▸ EXERCISE AIM: Please tally how many lines in the entries below include the word "will", giving only the number.

▸ DATA RECORDS:
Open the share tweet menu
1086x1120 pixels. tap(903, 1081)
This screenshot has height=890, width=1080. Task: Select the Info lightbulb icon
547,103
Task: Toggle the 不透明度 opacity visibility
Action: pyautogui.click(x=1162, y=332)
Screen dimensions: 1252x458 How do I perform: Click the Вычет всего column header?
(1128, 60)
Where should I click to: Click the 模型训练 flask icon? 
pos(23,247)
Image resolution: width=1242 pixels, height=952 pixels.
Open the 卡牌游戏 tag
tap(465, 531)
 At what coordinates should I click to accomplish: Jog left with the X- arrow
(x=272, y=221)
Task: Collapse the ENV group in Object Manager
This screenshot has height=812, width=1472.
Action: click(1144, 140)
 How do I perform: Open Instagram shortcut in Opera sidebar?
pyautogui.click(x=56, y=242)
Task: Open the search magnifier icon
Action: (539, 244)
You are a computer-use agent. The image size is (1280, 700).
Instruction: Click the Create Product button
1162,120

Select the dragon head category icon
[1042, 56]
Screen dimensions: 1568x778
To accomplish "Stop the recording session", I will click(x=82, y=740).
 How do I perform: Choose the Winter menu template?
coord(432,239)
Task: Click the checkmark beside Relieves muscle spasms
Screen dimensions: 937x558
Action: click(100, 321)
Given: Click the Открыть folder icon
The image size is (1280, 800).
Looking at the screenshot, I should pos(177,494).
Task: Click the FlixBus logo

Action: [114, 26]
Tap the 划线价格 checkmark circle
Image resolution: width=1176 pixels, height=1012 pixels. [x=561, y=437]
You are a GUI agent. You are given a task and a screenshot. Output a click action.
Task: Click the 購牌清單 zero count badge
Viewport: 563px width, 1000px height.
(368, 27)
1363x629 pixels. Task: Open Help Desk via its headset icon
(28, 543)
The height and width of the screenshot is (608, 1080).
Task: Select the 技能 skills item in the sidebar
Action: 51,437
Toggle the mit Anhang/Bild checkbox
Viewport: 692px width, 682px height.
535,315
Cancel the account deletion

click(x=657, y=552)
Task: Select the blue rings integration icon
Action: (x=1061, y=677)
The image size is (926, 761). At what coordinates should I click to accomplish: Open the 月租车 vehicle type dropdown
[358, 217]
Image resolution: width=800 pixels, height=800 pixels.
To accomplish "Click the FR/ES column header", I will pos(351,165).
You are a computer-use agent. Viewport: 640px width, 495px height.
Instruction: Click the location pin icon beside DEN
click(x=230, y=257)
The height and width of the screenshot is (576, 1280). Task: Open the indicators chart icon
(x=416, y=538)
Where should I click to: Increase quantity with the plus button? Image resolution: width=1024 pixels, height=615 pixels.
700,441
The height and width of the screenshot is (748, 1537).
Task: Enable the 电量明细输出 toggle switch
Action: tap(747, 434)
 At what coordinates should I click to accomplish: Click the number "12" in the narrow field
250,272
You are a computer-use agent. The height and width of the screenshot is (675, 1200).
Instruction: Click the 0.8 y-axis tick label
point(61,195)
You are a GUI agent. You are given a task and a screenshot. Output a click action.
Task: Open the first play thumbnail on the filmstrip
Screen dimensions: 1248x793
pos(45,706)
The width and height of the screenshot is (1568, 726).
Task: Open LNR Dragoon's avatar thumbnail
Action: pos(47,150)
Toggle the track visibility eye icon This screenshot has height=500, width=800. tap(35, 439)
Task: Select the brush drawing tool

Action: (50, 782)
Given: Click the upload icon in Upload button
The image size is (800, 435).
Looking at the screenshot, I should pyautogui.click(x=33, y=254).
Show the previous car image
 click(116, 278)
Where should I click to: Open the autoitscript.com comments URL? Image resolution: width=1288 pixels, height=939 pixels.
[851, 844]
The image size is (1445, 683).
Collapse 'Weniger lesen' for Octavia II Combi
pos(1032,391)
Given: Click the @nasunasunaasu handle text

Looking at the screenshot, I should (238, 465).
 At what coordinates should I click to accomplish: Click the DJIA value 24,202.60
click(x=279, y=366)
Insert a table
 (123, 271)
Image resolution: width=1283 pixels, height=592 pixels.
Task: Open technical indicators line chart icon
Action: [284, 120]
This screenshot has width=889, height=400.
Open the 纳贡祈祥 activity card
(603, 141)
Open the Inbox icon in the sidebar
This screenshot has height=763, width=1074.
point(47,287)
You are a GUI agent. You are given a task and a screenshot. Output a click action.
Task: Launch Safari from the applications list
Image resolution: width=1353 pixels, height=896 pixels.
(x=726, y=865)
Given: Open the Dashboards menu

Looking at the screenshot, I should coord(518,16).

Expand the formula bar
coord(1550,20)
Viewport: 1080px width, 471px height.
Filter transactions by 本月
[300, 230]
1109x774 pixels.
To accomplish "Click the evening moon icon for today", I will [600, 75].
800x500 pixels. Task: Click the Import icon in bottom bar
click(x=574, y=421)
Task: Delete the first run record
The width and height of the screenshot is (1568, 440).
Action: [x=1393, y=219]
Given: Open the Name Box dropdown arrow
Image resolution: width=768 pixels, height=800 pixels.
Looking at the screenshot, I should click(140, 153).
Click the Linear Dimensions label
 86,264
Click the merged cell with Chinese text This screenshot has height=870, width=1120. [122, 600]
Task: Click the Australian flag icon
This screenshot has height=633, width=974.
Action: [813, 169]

▸ PROBLEM SOLUTION: 3